The guidance assumes the professional sports calendar remains “as currently contemplated” and that DraftKings operates in the states in which it is currently live.
Best tech will win the US betting market
“We believe that the best product will ultimately win with the American consumer,” said DraftKings CEO Jason Robins.
“As a technology-first organization, we will continue to focus on bringing new and innovative products to market that strengthen our engagement with customers and maintain our competitive differentiation.”
DraftKings stock was down 6% to $33.90 as of 8:35 a.m. EST.
Jefferies analyst David Katz said the quarterly results were less relevant than the bullish guidance for 2020.
He maintained his “buy” rating on the stock with a $55 price target.
More deals in the pipeline?
In an investor call this morning, Robins said the company remained on track to migrate to its proprietary platform “no later than” September 2021.
He also said the company’s strong balance sheet enabled it to continue exploring “opportunistic M&A”.
When asked what sort of target DK had in mind, Robins did not point to anything specific.
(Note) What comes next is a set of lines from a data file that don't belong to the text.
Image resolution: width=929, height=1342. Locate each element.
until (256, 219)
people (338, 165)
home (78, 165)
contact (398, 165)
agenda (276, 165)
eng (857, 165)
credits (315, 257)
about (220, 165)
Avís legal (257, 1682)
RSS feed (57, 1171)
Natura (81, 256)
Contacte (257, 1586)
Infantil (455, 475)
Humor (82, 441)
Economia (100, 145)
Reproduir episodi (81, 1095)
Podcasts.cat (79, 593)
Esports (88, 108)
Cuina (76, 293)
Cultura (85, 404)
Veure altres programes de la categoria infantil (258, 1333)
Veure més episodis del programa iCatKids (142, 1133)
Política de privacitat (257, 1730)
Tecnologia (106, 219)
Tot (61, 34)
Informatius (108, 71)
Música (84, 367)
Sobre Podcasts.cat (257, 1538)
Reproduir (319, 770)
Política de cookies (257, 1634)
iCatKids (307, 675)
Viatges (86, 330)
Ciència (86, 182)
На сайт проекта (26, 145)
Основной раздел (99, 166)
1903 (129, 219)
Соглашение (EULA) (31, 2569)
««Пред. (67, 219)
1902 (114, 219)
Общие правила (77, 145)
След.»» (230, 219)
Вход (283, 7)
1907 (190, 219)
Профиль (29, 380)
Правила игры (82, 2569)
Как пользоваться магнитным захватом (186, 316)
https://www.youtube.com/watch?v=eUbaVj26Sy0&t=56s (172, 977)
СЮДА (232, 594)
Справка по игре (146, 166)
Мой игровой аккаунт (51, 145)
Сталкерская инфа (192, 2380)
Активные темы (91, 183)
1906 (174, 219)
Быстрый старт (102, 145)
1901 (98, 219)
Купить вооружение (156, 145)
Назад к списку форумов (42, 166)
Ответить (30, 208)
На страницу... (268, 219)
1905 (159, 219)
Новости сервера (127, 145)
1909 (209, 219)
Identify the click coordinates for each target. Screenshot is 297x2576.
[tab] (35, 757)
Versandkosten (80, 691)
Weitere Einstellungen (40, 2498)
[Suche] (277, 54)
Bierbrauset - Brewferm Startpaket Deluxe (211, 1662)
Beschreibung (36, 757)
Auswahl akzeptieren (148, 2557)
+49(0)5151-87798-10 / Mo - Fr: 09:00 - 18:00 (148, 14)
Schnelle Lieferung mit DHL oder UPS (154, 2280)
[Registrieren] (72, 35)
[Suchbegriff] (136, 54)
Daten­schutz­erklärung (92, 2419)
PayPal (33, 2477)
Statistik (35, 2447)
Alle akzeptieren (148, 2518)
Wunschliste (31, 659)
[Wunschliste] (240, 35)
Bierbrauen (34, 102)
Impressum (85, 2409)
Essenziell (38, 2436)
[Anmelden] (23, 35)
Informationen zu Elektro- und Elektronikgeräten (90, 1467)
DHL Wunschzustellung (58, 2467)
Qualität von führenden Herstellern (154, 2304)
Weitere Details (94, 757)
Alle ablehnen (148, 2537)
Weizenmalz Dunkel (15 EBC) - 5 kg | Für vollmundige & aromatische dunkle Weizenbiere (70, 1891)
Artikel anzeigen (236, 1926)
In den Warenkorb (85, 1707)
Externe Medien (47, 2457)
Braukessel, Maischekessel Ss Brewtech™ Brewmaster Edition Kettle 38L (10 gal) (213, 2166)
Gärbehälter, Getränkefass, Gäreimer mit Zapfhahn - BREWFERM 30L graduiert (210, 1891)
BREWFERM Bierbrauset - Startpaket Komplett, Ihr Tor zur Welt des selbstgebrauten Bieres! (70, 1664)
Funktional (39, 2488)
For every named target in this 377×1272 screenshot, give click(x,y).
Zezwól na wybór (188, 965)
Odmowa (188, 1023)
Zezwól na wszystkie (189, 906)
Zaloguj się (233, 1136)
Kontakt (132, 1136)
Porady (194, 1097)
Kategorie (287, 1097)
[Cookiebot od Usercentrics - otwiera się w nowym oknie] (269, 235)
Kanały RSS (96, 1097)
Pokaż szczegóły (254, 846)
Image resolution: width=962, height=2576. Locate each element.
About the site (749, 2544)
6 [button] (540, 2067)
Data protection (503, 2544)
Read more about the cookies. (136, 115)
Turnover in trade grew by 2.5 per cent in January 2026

Rather, he said the recent economic turmoil could throw up some interesting assets.
“We don’t have much of a brick-and-mortar presence, so the impact of stay-at-home is actually more of a positive for us as long as sports are being played” Robins said.
“We think we could find some companies, whether directly operating in the space or on the partner and vertical integration side, where there’s good value there.”
However he stressed there was no need to make any moves with DK satisfied it has the core platform components in place following the SBTech deal.
Robins added: “The other thing I would say is that we are also very bullish on the overall market. And if we can find assets that are very complementary as we grow our core businesses, that’s potentially attractive as well.”